» Set of tasks:
**A)** The holiday fraud article describes several kinds of phishing and social engineering scam, each under its own heading. List those headings.
**B)** Copy the part of the holiday fraud article that starts with the words containing "1. Account Takeover" and ends with "full of value.".
>> BEGIN Page text
The holiday season is a period of celebration and heightened activity. It is also the time when fraud peaks. During Black Friday, Cyber Monday, and the winter holidays, online spending surges, staff capacity drops, and individuals are overwhelmed with communication. Fraudsters take advantage of this “holiday chaos,” and each year their techniques become more industrial, automated, and difficult to detect.

Why Fraud Spikes During the Holidays

The seasonal rise in fraud is not accidental. It reflects deliberate, coordinated campaigns that begin weeks before major sales events.

Increased Activity.
The holiday period brings a sharp rise in online shopping, high-value transactions, and a flood of emails, texts, and promotional messages. This noise makes it easier to hide malicious activity, including payment fraud and account takeover attempts.

Vulnerability and Distraction.
Businesses operate with reduced staff, including IT teams who take year-end leave. Employees are distracted by deadlines, family plans, and seasonal stress. Their guard drops. Social engineering succeeds.

Early Fraud Campaigns.
Attackers no longer wait for Black Friday. They begin preparing 10 to 14 days before by testing credential-stuffing scripts, automated checkout bots, and other malicious configurations. By the time peak sales begin, the infrastructure is already in place.

The Most Common Holiday Fraud Schemes

Holiday fraud today blends financial manipulation, automation, and AI-driven deception. The schemes below are the ones that surge most sharply during this period.

1. Account Takeover (ATO) and Credential Abuse

Account Takeover remains the fastest-growing fraud vector. Attackers use stolen usernames and passwords from other breaches to run large-scale credential-stuffing attacks. Once inside an account, they drain stored payment methods, loyalty points, and pre-loaded carts. Fraudsters strike hardest in the week before Black Friday, when accounts are full of value.

The downstream impact is severe. Disputes and chargebacks spike in the first quarter, long after the holiday season ends.

2. Phishing and Social Engineering Scams

Phishing thrives on urgency, and the holidays provide plenty of it.

Gift Card and Executive Impersonation (BEC).
Fraudsters impersonate senior executives via text or email and issue urgent requests for gift cards or wire transfers. In early 2024, nearly 38% of all BEC attacks involved gift cards.

Vendor Email Compromise (VEC).
Attackers pose as trusted suppliers and send altered invoices or “updated bank details.” Year-end payment cycles make these scams particularly effective.

Fake Delivery Notices.
With everyone expecting packages, messages claiming to be from Amazon, DHL, or FedEx appear legitimate. They contain malicious links that harvest credentials or install malware.

Out-of-Office Harvesting.
Attackers send mass mail hoping to trigger out-of-office replies. These replies reveal vacation dates, alternative contacts, and internal patterns. The information is later used in targeted social engineering.

3. Online Shopping and Payment Fraud

Holiday e-commerce provides ample cover for criminals.

Fake Online Stores.
Fraudulent sites offer high-end products at unrealistic prices. Some deliver low-quality goods; most deliver nothing.

Triangulation Fraud.
This complex scheme links three parties:
– A shopper who pays a fraudulent site
– A criminal who uses stolen credit cards to buy the real item
– A legitimate merchant who ships the product and suffers the chargeback

This single method caused an estimated $660 million in losses[1] in November 2022 alone.
>> END Page text
>> BEGIN Supplied material
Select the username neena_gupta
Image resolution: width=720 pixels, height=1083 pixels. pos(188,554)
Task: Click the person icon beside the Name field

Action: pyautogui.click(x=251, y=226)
>> END Supplied material
» Full solutions:
**A)**
Gift Card and Executive Impersonation (BEC)
Vendor Email Compromise (VEC)
Fake Delivery Notices
Out-of-Office Harvesting

**B)**
1. Account Takeover (ATO) and Credential Abuse

Account Takeover remains the fastest-growing fraud vector. Attackers use stolen usernames and passwords from other breaches to run large-scale credential-stuffing attacks. Once inside an account, they drain stored payment methods, loyalty points, and pre-loaded carts. Fraudsters strike hardest in the week before Black Friday, when accounts are full of value.